+++ DOCUMENT EXTRACT +++

At the 2000 census there were 284 people, 132 households, and 81 families in the village. The population density was 1,699.1 PD/sqmi. There were 138 housing units at an average density of 825.6 /sqmi. The racial makeup of the village was 93.66% White, 0.35% African American, 3.87% Asian, and 2.11% from two or more races. Hispanic or Latino of any race were 1.41%.

Of the 132 households 24.2% had children under the age of 18 living with them, 53.8% were married couples living together, 7.6% had a female householder with no husband present, and 38.6% were non-families. 26.5% of households were one person and 13.6% were one person aged 65 or older. The average household size was 2.15 and the average family size was 2.60.

The age distribution was 15.8% under the age of 18, 2.1% from 18 to 24, 21.5% from 25 to 44, 39.4% from 45 to 64, and 21.1% 65 or older. The median age was 49 years. For every 100 females, there were 93.2 males. For every 100 females age 18 and over, there were 91.2 males.

The median household income was $130,747 and the median family income was $157,500. Males had a median income of $97,269 versus $77,403 for females. The per capita income for the village was $84,707. None of the families and 1.4% of the population were living below the poverty line.

Historical population
| Census | Pop. | Note | %± |
| 1910 | 368 |  | — |
| 1920 | 175 |  | −52.4% |
| 1930 | 252 |  | 44.0% |
| 1940 | 588 |  | 133.3% |
| 1950 | 302 |  | −48.6% |
| 1960 | 330 |  | 9.3% |
| 1970 | 325 |  | −1.5% |
| 1980 | 312 |  | −4.0% |
| 1990 | 271 |  | −13.1% |
| 2000 | 284 |  | 4.8% |
| 2010 | 285 |  | 0.4% |
| 2020 | 246 |  | −13.7% |
U.S. Decennial Census

==Landmark==
- Former Wayside Chapel Historic Chapel 1867-1869 (NRHP)

==Notable people==
- Stephen Baldwin
- Thomas Berger
- Betty Friedan
- Toni Morrison
- Charles Samuels
- Matthew Winkler
- Greg Wyatt

==In popular culture==
A fictionalized version of the town appeared in the paranormal television series Ghost Whisperer, which aired from 2005 to 2010. Creator John Gray grew up in Brooklyn, New York, which is not far from the actual Grand View-On-Hudson, west of the Hudson River. Piermont is often referenced in episodes as a neighboring town, which is accurate to real life. In the series, Professor Rick Payne worked at the fictional "Rockland University"; Grand-View-On-Hudson is located in Rockland County, New York.

+++ DATASET EXTRACT +++

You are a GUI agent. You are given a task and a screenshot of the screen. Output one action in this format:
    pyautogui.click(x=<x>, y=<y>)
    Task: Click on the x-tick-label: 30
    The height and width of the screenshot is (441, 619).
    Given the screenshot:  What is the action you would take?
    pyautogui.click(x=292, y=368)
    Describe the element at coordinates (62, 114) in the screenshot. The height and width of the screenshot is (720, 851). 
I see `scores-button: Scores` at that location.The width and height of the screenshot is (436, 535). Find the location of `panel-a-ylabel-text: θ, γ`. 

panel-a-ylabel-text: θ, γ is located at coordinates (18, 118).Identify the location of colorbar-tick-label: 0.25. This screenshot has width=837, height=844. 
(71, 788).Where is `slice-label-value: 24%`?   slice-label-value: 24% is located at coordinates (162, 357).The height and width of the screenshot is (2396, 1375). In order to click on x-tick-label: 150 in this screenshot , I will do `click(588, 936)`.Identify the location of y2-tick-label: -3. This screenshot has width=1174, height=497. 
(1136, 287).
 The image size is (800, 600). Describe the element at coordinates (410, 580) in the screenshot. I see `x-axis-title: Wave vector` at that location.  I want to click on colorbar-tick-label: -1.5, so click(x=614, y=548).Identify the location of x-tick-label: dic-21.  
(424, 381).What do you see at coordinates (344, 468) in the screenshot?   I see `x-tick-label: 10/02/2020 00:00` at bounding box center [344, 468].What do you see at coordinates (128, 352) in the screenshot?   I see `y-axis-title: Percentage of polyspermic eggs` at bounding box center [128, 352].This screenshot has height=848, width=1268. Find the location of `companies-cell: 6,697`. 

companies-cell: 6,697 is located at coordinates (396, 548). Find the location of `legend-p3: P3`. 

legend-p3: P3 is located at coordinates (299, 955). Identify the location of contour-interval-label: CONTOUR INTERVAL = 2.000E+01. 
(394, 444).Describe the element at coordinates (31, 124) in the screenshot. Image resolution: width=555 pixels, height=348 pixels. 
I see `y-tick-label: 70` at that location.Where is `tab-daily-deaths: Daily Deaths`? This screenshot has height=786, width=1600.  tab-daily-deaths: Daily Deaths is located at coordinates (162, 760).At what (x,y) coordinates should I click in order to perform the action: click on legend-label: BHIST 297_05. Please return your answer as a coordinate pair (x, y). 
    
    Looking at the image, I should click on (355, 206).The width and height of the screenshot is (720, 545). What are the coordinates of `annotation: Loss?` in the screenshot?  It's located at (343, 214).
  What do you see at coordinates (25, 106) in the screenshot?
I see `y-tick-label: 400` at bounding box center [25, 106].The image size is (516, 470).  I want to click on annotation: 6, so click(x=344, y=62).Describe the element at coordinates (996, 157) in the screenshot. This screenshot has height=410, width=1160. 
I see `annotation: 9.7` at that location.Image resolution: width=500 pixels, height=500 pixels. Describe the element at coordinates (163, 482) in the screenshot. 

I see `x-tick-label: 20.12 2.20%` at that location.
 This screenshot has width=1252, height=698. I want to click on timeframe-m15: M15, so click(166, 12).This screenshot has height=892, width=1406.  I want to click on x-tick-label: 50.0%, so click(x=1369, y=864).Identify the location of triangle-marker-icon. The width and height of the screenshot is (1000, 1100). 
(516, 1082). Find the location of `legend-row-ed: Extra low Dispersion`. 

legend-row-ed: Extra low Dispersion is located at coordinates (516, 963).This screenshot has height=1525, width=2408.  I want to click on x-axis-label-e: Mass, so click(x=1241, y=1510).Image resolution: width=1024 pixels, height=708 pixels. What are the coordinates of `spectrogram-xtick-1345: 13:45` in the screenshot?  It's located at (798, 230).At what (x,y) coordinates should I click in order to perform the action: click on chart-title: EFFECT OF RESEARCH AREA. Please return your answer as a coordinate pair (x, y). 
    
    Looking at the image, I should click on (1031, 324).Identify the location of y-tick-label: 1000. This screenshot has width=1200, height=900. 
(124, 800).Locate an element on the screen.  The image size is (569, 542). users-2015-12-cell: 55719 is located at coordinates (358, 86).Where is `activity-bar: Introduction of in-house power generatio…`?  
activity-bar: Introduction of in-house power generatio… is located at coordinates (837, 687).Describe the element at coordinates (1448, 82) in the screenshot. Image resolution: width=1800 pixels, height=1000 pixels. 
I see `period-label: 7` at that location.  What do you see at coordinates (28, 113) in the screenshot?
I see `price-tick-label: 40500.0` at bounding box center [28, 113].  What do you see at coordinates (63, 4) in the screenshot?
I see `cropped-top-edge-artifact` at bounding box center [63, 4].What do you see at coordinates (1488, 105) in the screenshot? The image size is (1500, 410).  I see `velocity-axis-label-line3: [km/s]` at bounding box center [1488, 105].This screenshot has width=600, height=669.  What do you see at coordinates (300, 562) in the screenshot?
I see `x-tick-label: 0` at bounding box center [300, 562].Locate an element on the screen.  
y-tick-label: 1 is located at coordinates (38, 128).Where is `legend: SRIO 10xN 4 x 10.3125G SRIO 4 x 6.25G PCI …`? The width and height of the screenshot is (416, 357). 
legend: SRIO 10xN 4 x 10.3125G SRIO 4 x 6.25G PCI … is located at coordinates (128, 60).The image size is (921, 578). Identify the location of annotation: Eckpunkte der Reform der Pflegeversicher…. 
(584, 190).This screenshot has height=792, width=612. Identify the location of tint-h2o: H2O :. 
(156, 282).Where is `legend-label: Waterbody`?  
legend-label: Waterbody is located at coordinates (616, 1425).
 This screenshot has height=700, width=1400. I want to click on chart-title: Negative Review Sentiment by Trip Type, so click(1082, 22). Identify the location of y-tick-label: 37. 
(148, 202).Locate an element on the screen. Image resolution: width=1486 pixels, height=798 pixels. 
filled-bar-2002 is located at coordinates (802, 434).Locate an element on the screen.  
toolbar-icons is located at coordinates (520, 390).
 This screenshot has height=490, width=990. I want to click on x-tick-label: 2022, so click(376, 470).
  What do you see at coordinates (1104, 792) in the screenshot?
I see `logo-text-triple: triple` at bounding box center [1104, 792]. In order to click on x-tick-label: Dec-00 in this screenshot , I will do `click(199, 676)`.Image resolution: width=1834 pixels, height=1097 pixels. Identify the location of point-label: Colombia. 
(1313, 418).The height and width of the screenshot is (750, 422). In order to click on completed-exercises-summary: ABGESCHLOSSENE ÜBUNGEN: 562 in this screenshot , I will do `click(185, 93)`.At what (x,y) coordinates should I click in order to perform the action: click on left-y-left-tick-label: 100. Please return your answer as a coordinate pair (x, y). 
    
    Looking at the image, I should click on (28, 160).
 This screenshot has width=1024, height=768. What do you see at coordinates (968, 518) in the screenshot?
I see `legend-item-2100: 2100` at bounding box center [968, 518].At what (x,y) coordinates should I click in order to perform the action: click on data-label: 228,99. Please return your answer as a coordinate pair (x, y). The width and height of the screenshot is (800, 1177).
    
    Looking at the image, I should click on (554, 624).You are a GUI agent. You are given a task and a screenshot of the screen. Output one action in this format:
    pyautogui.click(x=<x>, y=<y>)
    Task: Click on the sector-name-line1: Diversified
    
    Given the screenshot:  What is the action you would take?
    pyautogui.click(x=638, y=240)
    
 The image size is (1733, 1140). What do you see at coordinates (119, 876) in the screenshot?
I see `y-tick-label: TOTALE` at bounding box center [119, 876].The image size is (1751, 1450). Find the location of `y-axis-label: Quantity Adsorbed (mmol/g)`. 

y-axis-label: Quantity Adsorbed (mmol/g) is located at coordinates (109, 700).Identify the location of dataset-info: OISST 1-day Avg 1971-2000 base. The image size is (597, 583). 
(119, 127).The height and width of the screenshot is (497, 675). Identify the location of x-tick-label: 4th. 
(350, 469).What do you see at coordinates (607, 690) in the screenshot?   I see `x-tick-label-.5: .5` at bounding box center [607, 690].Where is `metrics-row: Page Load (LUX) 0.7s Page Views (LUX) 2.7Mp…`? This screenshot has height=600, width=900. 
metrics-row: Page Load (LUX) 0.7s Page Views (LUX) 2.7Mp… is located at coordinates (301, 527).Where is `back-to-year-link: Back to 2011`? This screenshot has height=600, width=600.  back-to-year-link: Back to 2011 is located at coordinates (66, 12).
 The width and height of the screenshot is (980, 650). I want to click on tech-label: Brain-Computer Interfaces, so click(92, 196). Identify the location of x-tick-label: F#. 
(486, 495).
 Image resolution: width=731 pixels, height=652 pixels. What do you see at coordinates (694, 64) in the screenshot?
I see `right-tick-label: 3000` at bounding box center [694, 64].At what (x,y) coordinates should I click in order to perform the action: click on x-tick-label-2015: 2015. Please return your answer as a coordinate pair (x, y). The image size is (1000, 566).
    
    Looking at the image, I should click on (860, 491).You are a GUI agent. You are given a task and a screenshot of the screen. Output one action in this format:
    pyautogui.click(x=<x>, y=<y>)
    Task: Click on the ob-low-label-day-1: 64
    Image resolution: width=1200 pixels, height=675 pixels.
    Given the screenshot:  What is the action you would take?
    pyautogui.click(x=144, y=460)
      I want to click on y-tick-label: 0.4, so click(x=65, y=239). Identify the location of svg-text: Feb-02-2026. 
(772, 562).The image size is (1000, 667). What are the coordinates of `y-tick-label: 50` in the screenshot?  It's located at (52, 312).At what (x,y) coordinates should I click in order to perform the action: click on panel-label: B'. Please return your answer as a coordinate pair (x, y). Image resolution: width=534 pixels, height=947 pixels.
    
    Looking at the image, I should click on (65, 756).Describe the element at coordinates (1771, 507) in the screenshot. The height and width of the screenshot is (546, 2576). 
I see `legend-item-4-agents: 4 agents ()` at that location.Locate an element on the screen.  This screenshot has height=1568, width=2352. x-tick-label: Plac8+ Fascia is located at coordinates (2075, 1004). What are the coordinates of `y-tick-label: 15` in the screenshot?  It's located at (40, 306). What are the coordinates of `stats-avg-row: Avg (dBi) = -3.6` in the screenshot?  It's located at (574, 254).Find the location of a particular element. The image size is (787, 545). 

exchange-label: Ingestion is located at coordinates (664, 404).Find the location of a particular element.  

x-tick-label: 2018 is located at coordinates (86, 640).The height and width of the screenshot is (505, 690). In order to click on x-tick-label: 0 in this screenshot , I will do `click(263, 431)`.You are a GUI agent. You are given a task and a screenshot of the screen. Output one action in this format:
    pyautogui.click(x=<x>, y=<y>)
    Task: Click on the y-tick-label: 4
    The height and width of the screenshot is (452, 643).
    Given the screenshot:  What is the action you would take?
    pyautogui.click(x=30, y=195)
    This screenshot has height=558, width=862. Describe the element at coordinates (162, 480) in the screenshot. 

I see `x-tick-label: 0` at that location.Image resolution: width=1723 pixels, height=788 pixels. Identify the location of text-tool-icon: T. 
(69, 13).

+++

THINGS TO DO:
(a) Translate this sentence from the Grand View-On-Hudson text into French: "Piermont is often referenced in episodes as a neighboring town, which is accurate to real life."
(b) In the Grand View-On-Hudson text, which paranormal television series featured a fictionalized version of the town?

LIST OF ANSWERS:
(a) Piermont est souvent mentionnée dans les épisodes comme une ville voisine, ce qui correspond à la réalité.

(b) Ghost Whisperer